Rebecca Glade

  • Fellowship year:2022-2023
  • University: Columbia University
  • Dissertation Topic/Category: Africa and Middle East
  • Dissertation Title: Sudanese Political Movements and the Struggle for the State: 1964-1985
  • Sudanese Political Movements and the Struggle for the State: 1964-1985 examines opposition movements focusing on early independence Sudan. It begins following the 1964 October Revolution in which a civil uprising led by students, unions, and civil society at large ousted President Ibrahim Abboud through peaceful protest in an event that changed the nature of political engagement and defined understandings of citizenship and political opposition for decades to come.

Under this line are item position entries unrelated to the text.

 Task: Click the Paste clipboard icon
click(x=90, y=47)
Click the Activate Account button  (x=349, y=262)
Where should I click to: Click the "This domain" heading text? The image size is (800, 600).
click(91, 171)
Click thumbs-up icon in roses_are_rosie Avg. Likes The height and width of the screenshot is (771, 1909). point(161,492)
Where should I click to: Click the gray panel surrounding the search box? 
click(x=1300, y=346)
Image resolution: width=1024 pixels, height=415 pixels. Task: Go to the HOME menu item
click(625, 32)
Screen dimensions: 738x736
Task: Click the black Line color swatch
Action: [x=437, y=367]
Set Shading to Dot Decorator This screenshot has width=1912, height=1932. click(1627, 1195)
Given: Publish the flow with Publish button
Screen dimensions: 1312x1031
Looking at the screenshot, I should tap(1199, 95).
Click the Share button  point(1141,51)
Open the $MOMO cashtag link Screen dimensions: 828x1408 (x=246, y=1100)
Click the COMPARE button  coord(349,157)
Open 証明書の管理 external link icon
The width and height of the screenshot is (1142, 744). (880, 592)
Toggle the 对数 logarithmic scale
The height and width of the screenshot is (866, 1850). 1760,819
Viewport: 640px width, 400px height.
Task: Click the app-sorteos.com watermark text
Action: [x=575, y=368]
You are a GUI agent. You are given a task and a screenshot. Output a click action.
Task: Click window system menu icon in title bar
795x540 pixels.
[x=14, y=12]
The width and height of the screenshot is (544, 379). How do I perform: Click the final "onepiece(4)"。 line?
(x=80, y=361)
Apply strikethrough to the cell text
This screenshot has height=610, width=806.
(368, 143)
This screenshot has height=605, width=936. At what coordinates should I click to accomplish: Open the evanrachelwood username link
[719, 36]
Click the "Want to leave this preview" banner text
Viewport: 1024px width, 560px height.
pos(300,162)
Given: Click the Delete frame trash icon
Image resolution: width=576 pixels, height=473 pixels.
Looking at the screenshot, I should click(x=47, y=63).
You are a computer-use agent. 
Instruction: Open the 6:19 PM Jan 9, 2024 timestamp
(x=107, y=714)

Following 1964, a host of political movements including Communists, Islamists, sectarian parties, and regional rebel movements all acted with the knowledge that change to the political system—even the removal of the President—was possible and could be done again. These movements built mass followings and engaged in different forms of confrontation with a changing regime, not only altering the policies of the state but defining what forms of politics were seen as reasonable and worthy of recognition. Sudanese Political Movements and the Struggle for the State draws on state produced documents located in the Sudanese National Records Office and the South Sudan National Archives, including meeting minutes of the Sovereign Council and daily security reports, Sudanese media, and British diplomatic reporting in the UK National Archives to describe these contestations. This history of state building, told through the state’s relationships to non-state actors, builds upon historically engaged studies of Africa and the Middle East to discuss the nature of state power and the ways the state changed over time. It argues that these confrontations functioned as an iterative process that both altered the state as well as the larger political system in which the government was a dominant, yet not all-consuming actor.